The opening plenary on “Participatory Dynamics for change” set the tone for an eclectic day of social science. Programme Chair Sally Wyatt, from the Royal Netherlands Academy of Arts & Sciences, led a panel with an emphasis on the interaction between art, digital media and social sciences. She noted that participation can mean many different things from clicking like on facebook to more engagement and empowerment.

Highlights from the opening plenary included David Rokeby, an artist who has been making works of electronic, video and installation art since 1982, went through his work and some of his reflections on that work. From tech that separates what is still from what is moving — creating a division of the world into the nouns and the verbs — not a piece you look at but a piece you look through, to reflections on how computers see us from its naive perspectives of not having learnt us.

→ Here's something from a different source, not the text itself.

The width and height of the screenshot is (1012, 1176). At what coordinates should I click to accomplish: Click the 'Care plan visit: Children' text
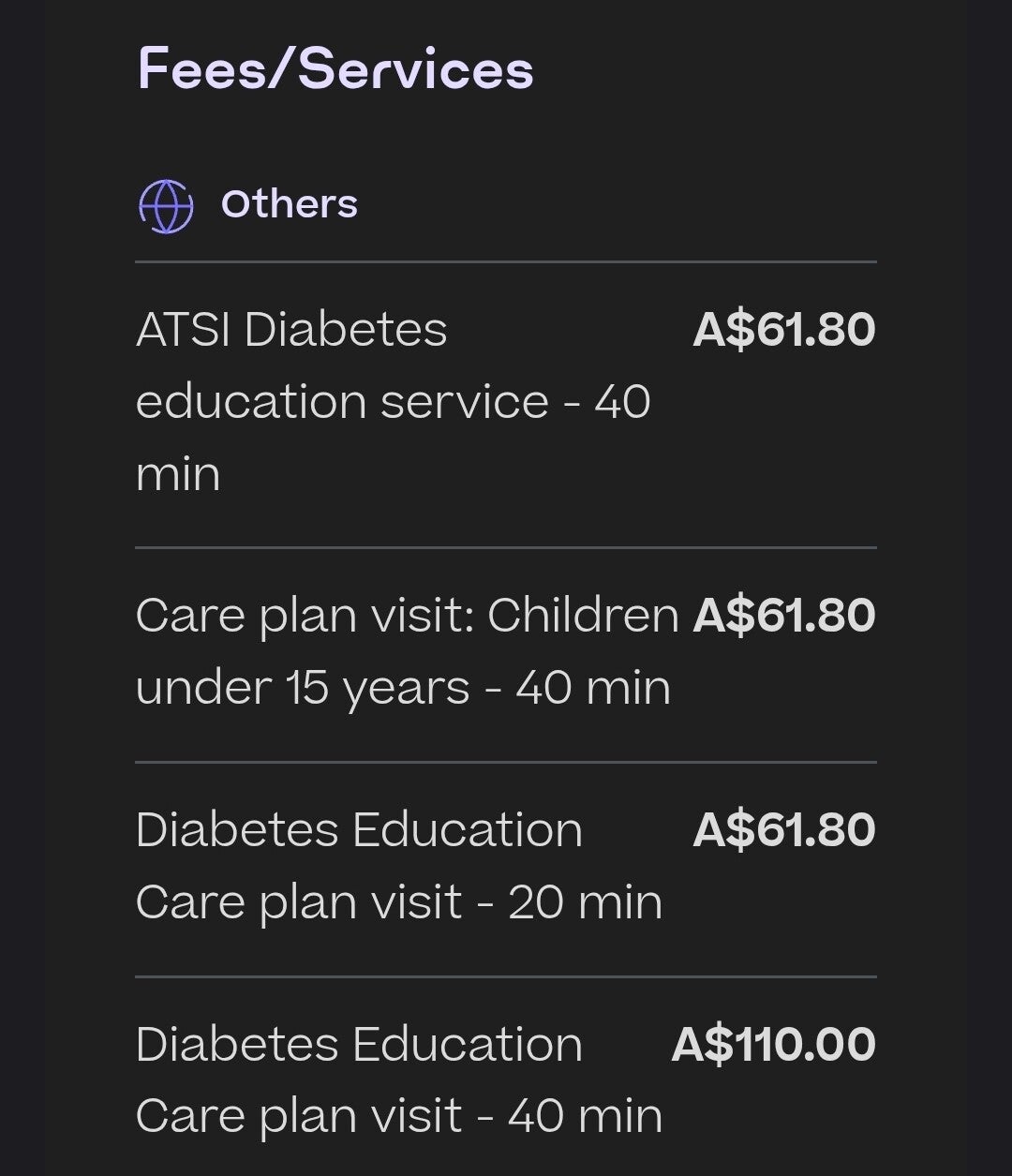408,616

Nalini Kotamraju, a social scientist that has spent much of her professional life working in industry for corporations, spoke publicly for the first time to a social science audience, on the work she does and the role of social science within corporations. The social sciences undertaken within the research labs at Microsoft, Ebay, Google and the like, look very similar to within a university setting. Social science within a corporate setting is often hidden, mainly because it is proprietary. And even though researchers tend to publish in the traditional academic settings there is a fair amount of bias in publishing research affiliated with an corporation (often harder because it is seen as tainted research).

Aalam Wassef, a visual artist, musician and publisher, attending via video from Cairo, talked on new ways of disseminating knowledge. From the revolution in Egypt to academic publishing revolutions. Wassef is the founder of www.peerevaluation.org, www.itsaudience.com and has contributed to the creation of www.interdisciplines.org. Talking about the new open access systems he commented “open access without a reputation system is worthless.”

The first day of the World Social Science Forum had a large number of sessions stretching from augmented emotion in real time to cyber politics to e-health to notions of identity and to social movements — showing off the length and breadth of the social sciences and their relation to this new digital life we all inhabit.